Stored data entries:
##############################
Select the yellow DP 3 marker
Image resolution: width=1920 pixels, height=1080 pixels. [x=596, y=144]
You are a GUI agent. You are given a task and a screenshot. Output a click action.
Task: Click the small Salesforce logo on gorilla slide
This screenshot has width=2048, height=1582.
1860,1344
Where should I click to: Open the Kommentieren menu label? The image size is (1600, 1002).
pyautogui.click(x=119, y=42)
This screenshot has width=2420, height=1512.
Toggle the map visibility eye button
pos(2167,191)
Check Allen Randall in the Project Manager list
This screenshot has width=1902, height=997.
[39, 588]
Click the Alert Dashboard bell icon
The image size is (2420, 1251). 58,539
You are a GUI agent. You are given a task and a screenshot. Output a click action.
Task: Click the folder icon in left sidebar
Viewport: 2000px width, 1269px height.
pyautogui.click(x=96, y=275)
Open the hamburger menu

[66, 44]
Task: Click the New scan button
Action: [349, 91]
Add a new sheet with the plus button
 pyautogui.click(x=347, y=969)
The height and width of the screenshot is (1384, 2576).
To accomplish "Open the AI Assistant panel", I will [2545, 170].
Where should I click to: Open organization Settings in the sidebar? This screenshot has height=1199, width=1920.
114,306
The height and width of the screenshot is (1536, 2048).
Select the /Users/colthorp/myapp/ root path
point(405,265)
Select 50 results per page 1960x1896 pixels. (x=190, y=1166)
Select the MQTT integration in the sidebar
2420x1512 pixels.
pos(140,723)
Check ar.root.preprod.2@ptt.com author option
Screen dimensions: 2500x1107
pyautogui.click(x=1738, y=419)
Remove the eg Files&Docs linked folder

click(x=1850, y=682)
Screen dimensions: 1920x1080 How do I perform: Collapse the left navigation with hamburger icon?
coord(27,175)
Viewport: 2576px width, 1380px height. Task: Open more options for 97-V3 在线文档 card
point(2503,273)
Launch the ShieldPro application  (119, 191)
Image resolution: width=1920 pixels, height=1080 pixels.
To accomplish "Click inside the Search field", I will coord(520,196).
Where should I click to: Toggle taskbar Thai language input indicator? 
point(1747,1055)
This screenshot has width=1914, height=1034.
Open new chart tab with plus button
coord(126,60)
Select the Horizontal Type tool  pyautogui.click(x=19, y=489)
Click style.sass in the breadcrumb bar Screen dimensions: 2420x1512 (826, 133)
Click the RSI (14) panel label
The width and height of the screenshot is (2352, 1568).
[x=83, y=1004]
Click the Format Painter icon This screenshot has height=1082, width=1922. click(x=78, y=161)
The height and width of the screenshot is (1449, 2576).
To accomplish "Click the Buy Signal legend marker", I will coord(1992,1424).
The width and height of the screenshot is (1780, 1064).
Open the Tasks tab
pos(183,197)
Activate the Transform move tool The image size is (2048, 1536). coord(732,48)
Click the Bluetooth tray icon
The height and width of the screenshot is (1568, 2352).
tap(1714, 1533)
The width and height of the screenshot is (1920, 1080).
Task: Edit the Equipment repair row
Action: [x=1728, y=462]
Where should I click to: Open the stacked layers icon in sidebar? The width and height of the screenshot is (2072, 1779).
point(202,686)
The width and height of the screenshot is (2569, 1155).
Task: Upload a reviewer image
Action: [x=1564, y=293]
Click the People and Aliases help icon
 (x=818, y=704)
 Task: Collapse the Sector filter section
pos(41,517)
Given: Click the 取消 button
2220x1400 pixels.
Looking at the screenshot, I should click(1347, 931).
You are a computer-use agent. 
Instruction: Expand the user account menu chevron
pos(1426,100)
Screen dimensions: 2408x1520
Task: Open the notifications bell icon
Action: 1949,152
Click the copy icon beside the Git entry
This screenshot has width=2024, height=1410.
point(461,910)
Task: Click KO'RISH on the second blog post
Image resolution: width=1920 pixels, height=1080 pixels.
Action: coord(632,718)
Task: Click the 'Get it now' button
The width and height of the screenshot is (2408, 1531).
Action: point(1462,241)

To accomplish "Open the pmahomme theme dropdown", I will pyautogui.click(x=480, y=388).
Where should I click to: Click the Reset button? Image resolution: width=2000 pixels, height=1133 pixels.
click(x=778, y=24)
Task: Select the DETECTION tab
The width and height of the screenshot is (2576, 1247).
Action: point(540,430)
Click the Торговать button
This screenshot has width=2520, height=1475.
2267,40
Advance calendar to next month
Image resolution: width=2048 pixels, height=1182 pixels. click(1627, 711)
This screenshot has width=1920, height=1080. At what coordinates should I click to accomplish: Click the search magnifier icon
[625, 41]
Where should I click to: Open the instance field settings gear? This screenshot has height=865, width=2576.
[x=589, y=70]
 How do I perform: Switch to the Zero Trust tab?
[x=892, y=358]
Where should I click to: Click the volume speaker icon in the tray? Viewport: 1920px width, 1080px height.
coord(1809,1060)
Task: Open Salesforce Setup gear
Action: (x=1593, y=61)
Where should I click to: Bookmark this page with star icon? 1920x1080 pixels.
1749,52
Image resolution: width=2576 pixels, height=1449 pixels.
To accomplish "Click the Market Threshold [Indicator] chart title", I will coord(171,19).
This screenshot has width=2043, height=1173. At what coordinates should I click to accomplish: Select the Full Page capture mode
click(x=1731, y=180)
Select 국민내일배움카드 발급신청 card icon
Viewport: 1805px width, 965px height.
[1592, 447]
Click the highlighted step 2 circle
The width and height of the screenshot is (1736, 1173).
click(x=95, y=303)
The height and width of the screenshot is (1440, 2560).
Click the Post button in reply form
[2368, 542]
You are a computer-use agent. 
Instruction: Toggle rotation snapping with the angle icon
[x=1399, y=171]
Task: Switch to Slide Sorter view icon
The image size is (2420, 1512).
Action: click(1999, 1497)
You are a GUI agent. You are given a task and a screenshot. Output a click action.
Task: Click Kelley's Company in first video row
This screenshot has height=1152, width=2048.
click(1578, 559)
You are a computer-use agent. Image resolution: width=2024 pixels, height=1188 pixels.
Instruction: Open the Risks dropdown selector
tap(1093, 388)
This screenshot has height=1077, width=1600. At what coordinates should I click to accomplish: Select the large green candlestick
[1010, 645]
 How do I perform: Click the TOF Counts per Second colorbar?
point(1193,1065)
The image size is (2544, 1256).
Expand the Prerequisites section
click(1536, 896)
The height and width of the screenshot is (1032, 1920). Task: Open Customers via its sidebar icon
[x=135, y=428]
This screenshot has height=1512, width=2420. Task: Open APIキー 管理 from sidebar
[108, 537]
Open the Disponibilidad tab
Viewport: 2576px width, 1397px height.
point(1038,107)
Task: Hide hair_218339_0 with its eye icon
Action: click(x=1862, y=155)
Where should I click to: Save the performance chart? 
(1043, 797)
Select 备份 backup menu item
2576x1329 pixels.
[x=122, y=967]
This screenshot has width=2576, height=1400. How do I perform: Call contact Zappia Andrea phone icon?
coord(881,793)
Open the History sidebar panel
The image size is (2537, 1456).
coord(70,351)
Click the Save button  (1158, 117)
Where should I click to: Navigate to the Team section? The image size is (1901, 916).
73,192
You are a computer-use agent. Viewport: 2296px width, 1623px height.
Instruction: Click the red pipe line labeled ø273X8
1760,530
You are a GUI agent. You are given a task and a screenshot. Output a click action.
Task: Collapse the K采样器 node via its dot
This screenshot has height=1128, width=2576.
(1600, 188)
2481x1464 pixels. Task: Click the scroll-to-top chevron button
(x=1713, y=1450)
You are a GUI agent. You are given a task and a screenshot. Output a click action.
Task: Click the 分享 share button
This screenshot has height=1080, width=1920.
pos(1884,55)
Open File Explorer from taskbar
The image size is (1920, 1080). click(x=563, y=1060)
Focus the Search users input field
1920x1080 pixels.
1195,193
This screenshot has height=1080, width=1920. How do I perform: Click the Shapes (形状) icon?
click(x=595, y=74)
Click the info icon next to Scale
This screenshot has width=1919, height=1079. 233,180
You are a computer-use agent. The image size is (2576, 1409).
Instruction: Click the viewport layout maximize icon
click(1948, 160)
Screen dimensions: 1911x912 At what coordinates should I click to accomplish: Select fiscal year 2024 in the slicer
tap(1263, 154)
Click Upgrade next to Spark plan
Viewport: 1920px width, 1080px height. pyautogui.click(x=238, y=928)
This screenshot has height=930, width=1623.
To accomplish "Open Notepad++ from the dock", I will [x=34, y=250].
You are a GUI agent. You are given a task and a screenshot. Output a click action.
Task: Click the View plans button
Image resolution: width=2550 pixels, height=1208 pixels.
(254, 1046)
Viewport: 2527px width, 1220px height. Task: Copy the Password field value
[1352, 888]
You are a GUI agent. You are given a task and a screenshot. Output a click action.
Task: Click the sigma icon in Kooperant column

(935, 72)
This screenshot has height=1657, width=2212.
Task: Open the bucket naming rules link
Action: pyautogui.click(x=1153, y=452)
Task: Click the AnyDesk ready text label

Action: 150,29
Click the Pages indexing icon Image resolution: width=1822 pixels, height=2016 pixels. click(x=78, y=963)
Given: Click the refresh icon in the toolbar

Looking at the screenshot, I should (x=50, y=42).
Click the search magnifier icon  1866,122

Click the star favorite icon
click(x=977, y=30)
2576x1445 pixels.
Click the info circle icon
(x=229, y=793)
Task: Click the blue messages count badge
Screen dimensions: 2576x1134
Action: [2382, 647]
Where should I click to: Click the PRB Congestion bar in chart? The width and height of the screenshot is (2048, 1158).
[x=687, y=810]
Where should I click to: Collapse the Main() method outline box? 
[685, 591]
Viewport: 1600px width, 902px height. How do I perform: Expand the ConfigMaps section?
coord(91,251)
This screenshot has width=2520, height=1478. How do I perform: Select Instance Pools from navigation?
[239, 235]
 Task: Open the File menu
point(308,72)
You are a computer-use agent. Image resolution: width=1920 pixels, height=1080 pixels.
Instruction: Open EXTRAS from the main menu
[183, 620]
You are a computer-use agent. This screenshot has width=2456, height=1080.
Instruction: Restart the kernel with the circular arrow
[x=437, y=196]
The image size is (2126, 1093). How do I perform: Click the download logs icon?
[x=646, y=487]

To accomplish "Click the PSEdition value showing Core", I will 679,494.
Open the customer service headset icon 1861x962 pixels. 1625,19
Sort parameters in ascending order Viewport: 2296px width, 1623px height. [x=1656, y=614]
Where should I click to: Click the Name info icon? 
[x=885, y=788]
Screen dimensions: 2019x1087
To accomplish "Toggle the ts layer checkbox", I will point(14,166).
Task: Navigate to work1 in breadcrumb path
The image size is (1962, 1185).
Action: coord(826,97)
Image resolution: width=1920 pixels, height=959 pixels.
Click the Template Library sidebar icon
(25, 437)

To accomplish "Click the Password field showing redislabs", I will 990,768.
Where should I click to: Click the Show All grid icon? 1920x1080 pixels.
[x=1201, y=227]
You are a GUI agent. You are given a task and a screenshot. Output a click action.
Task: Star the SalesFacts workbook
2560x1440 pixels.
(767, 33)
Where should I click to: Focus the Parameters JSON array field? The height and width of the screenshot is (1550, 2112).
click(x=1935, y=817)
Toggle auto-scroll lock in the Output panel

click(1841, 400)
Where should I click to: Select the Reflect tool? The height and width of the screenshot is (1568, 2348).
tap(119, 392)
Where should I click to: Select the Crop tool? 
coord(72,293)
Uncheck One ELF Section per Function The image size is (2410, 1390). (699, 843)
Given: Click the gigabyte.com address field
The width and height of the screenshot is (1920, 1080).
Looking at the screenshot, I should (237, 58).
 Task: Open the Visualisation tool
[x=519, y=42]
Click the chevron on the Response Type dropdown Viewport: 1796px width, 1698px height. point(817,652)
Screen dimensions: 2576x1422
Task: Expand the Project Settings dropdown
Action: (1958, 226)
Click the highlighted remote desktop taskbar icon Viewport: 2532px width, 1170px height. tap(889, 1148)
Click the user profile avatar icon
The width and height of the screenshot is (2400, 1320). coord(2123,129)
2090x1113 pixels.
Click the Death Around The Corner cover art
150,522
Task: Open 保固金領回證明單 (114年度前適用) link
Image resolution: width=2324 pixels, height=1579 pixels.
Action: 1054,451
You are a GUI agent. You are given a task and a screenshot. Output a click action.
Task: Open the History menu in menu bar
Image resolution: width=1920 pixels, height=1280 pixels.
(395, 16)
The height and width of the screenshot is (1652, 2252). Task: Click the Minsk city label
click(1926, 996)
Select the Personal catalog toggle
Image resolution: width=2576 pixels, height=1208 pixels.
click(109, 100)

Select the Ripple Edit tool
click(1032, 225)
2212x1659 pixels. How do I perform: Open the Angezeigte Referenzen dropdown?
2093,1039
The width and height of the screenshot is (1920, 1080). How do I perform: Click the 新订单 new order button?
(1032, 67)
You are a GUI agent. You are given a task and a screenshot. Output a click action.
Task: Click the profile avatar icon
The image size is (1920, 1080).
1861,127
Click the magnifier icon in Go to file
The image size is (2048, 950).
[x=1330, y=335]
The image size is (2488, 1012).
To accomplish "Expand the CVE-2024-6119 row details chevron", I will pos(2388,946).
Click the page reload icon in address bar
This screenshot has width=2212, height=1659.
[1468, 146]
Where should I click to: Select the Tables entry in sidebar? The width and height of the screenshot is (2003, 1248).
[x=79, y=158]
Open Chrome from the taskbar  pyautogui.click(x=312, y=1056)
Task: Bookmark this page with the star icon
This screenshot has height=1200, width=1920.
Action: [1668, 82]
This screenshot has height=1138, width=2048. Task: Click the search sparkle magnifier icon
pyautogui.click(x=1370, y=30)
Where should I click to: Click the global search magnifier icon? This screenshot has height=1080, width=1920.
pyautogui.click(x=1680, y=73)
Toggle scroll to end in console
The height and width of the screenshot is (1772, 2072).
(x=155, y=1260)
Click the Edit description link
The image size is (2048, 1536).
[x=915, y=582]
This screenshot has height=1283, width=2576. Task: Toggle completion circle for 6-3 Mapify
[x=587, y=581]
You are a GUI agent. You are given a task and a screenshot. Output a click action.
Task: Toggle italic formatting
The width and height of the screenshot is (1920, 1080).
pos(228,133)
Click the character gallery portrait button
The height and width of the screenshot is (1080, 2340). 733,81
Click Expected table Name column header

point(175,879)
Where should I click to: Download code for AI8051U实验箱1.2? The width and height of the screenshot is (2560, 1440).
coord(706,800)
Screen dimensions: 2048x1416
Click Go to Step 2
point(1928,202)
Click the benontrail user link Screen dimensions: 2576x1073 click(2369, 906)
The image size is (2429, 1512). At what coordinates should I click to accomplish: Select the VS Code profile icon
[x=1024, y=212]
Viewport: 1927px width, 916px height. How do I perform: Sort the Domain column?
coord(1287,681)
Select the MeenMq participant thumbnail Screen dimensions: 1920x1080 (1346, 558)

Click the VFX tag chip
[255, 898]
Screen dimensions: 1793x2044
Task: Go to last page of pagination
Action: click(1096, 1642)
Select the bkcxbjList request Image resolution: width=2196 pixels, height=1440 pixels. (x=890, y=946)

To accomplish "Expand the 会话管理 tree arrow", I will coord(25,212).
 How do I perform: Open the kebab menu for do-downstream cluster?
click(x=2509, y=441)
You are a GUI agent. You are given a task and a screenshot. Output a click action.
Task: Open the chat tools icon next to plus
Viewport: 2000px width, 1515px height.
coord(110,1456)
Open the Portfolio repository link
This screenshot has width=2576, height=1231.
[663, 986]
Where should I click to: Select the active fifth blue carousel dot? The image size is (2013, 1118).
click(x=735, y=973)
##############################
*EXERCISE PROMPT*
Retype, exactly and in full, the lines above from the one containing "How do I perform: Click the TOF" through the one containing "This screenshot has height=930, width=1623.".

*SOLUTION*
 How do I perform: Click the TOF Counts per Second colorbar?
point(1193,1065)
The image size is (2544, 1256).
Expand the Prerequisites section
click(1536, 896)
The height and width of the screenshot is (1032, 1920). Task: Open Customers via its sidebar icon
[x=135, y=428]
This screenshot has height=1512, width=2420. Task: Open APIキー 管理 from sidebar
[108, 537]
Open the Disponibilidad tab
Viewport: 2576px width, 1397px height.
point(1038,107)
Task: Hide hair_218339_0 with its eye icon
Action: click(x=1862, y=155)
Where should I click to: Save the performance chart? 
(1043, 797)
Select 备份 backup menu item
2576x1329 pixels.
[x=122, y=967]
This screenshot has width=2576, height=1400. How do I perform: Call contact Zappia Andrea phone icon?
coord(881,793)
Open the History sidebar panel
The image size is (2537, 1456).
coord(70,351)
Click the Save button  (1158, 117)
Where should I click to: Navigate to the Team section? The image size is (1901, 916).
73,192
You are a computer-use agent. Viewport: 2296px width, 1623px height.
Instruction: Click the red pipe line labeled ø273X8
1760,530
You are a GUI agent. You are given a task and a screenshot. Output a click action.
Task: Collapse the K采样器 node via its dot
This screenshot has height=1128, width=2576.
(1600, 188)
2481x1464 pixels. Task: Click the scroll-to-top chevron button
(x=1713, y=1450)
You are a GUI agent. You are given a task and a screenshot. Output a click action.
Task: Click the 分享 share button
This screenshot has height=1080, width=1920.
pos(1884,55)
Open File Explorer from taskbar
The image size is (1920, 1080). click(x=563, y=1060)
Focus the Search users input field
1920x1080 pixels.
1195,193
This screenshot has height=1080, width=1920. How do I perform: Click the Shapes (形状) icon?
click(x=595, y=74)
Click the info icon next to Scale
This screenshot has width=1919, height=1079. 233,180
You are a computer-use agent. The image size is (2576, 1409).
Instruction: Click the viewport layout maximize icon
click(1948, 160)
Screen dimensions: 1911x912 At what coordinates should I click to accomplish: Select fiscal year 2024 in the slicer
tap(1263, 154)
Click Upgrade next to Spark plan
Viewport: 1920px width, 1080px height. pyautogui.click(x=238, y=928)
This screenshot has height=930, width=1623.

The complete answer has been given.